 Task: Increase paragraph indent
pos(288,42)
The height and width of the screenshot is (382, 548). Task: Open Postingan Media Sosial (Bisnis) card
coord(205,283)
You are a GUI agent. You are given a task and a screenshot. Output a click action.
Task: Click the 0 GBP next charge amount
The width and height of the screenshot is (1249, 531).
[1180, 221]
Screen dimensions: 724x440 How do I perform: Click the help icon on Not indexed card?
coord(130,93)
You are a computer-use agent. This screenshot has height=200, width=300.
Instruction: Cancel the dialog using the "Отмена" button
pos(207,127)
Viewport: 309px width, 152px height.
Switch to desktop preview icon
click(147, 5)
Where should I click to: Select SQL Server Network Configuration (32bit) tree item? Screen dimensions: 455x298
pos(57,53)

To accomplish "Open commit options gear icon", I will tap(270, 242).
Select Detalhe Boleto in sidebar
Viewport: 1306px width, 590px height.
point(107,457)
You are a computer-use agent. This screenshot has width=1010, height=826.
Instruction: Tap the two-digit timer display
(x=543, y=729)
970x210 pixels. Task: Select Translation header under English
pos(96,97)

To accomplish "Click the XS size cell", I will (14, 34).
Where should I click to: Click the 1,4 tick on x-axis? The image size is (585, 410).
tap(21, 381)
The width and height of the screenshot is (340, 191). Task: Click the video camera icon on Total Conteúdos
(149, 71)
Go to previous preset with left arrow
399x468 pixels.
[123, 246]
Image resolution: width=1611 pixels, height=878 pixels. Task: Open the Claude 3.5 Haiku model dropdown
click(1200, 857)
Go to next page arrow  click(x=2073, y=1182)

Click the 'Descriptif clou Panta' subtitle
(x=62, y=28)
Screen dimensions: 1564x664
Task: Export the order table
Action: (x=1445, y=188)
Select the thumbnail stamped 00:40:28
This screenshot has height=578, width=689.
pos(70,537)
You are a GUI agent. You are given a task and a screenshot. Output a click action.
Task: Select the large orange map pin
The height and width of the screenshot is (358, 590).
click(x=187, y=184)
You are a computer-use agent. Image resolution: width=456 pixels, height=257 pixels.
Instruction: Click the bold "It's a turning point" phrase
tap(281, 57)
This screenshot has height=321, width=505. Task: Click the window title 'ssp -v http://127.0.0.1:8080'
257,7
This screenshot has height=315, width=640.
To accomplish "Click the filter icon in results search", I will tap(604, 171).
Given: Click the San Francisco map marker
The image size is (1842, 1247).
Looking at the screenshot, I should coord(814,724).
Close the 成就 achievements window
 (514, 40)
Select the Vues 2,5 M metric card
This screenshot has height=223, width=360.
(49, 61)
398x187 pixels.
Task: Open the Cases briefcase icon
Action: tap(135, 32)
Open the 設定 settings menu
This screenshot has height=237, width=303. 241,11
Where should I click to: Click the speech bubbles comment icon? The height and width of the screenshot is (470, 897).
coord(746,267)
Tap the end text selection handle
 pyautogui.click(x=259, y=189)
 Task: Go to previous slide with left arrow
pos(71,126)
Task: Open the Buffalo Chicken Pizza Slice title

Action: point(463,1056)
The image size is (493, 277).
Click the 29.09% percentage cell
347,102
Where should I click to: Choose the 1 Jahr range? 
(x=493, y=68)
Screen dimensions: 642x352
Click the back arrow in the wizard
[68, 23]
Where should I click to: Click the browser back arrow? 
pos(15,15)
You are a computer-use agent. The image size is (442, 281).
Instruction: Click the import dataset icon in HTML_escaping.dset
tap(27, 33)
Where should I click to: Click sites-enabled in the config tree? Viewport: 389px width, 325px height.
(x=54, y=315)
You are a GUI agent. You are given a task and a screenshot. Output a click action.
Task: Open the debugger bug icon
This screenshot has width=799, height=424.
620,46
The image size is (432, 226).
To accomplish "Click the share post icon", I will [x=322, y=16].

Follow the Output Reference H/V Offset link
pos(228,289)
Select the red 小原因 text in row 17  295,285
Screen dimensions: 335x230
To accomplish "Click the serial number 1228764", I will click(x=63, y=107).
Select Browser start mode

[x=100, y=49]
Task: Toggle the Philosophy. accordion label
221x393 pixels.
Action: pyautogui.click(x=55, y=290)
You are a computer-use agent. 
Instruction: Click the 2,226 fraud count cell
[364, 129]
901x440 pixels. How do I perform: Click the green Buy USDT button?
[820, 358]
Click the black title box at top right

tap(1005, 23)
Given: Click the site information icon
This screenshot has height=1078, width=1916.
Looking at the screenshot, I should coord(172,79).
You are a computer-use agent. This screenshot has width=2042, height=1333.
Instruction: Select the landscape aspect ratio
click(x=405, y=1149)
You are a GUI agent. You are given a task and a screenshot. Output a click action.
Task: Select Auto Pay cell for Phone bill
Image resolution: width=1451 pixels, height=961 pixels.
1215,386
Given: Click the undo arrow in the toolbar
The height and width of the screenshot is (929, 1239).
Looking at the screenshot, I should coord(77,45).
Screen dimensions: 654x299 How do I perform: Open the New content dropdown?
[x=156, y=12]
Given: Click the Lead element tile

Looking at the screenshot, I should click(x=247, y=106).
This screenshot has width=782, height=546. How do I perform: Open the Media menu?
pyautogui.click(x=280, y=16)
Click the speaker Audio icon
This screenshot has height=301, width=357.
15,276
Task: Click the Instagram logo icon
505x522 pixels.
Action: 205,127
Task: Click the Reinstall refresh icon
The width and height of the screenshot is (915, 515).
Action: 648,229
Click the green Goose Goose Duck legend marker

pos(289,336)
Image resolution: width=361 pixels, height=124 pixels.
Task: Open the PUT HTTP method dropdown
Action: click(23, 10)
______
请将上面的清单逐行原样重新键入，从第一行到最后一行都不要遗漏。

 Task: Increase paragraph indent
pos(288,42)
The height and width of the screenshot is (382, 548). Task: Open Postingan Media Sosial (Bisnis) card
coord(205,283)
You are a GUI agent. You are given a task and a screenshot. Output a click action.
Task: Click the 0 GBP next charge amount
The width and height of the screenshot is (1249, 531).
[1180, 221]
Screen dimensions: 724x440 How do I perform: Click the help icon on Not indexed card?
coord(130,93)
You are a computer-use agent. This screenshot has height=200, width=300.
Instruction: Cancel the dialog using the "Отмена" button
pos(207,127)
Viewport: 309px width, 152px height.
Switch to desktop preview icon
click(147, 5)
Where should I click to: Select SQL Server Network Configuration (32bit) tree item? Screen dimensions: 455x298
pos(57,53)

To accomplish "Open commit options gear icon", I will tap(270, 242).
Select Detalhe Boleto in sidebar
Viewport: 1306px width, 590px height.
point(107,457)
You are a computer-use agent. This screenshot has width=1010, height=826.
Instruction: Tap the two-digit timer display
(x=543, y=729)
970x210 pixels. Task: Select Translation header under English
pos(96,97)

To accomplish "Click the XS size cell", I will (14, 34).
Where should I click to: Click the 1,4 tick on x-axis? The image size is (585, 410).
tap(21, 381)
The width and height of the screenshot is (340, 191). Task: Click the video camera icon on Total Conteúdos
(149, 71)
Go to previous preset with left arrow
399x468 pixels.
[123, 246]
Image resolution: width=1611 pixels, height=878 pixels. Task: Open the Claude 3.5 Haiku model dropdown
click(1200, 857)
Go to next page arrow  click(x=2073, y=1182)

Click the 'Descriptif clou Panta' subtitle
(x=62, y=28)
Screen dimensions: 1564x664
Task: Export the order table
Action: (x=1445, y=188)
Select the thumbnail stamped 00:40:28
This screenshot has height=578, width=689.
pos(70,537)
You are a GUI agent. You are given a task and a screenshot. Output a click action.
Task: Select the large orange map pin
The height and width of the screenshot is (358, 590).
click(x=187, y=184)
You are a computer-use agent. Image resolution: width=456 pixels, height=257 pixels.
Instruction: Click the bold "It's a turning point" phrase
tap(281, 57)
This screenshot has height=321, width=505. Task: Click the window title 'ssp -v http://127.0.0.1:8080'
257,7
This screenshot has height=315, width=640.
To accomplish "Click the filter icon in results search", I will tap(604, 171).
Given: Click the San Francisco map marker
The image size is (1842, 1247).
Looking at the screenshot, I should coord(814,724).
Close the 成就 achievements window
 (514, 40)
Select the Vues 2,5 M metric card
This screenshot has height=223, width=360.
(49, 61)
398x187 pixels.
Task: Open the Cases briefcase icon
Action: tap(135, 32)
Open the 設定 settings menu
This screenshot has height=237, width=303. 241,11
Where should I click to: Click the speech bubbles comment icon? The height and width of the screenshot is (470, 897).
coord(746,267)
Tap the end text selection handle
 pyautogui.click(x=259, y=189)
 Task: Go to previous slide with left arrow
pos(71,126)
Task: Open the Buffalo Chicken Pizza Slice title

Action: point(463,1056)
The image size is (493, 277).
Click the 29.09% percentage cell
347,102
Where should I click to: Choose the 1 Jahr range? 
(x=493, y=68)
Screen dimensions: 642x352
Click the back arrow in the wizard
[68, 23]
Where should I click to: Click the browser back arrow? 
pos(15,15)
You are a computer-use agent. The image size is (442, 281).
Instruction: Click the import dataset icon in HTML_escaping.dset
tap(27, 33)
Where should I click to: Click sites-enabled in the config tree? Viewport: 389px width, 325px height.
(x=54, y=315)
You are a GUI agent. You are given a task and a screenshot. Output a click action.
Task: Open the debugger bug icon
This screenshot has width=799, height=424.
620,46
The image size is (432, 226).
To accomplish "Click the share post icon", I will [x=322, y=16].

Follow the Output Reference H/V Offset link
pos(228,289)
Select the red 小原因 text in row 17  295,285
Screen dimensions: 335x230
To accomplish "Click the serial number 1228764", I will click(x=63, y=107).
Select Browser start mode

[x=100, y=49]
Task: Toggle the Philosophy. accordion label
221x393 pixels.
Action: pyautogui.click(x=55, y=290)
You are a computer-use agent. 
Instruction: Click the 2,226 fraud count cell
[364, 129]
901x440 pixels. How do I perform: Click the green Buy USDT button?
[820, 358]
Click the black title box at top right

tap(1005, 23)
Given: Click the site information icon
This screenshot has height=1078, width=1916.
Looking at the screenshot, I should coord(172,79).
You are a computer-use agent. This screenshot has width=2042, height=1333.
Instruction: Select the landscape aspect ratio
click(x=405, y=1149)
You are a GUI agent. You are given a task and a screenshot. Output a click action.
Task: Select Auto Pay cell for Phone bill
Image resolution: width=1451 pixels, height=961 pixels.
1215,386
Given: Click the undo arrow in the toolbar
The height and width of the screenshot is (929, 1239).
Looking at the screenshot, I should coord(77,45).
Screen dimensions: 654x299 How do I perform: Open the New content dropdown?
[x=156, y=12]
Given: Click the Lead element tile

Looking at the screenshot, I should click(x=247, y=106).
This screenshot has width=782, height=546. How do I perform: Open the Media menu?
pyautogui.click(x=280, y=16)
Click the speaker Audio icon
This screenshot has height=301, width=357.
15,276
Task: Click the Instagram logo icon
505x522 pixels.
Action: 205,127
Task: Click the Reinstall refresh icon
The width and height of the screenshot is (915, 515).
Action: 648,229
Click the green Goose Goose Duck legend marker

pos(289,336)
Image resolution: width=361 pixels, height=124 pixels.
Task: Open the PUT HTTP method dropdown
Action: click(23, 10)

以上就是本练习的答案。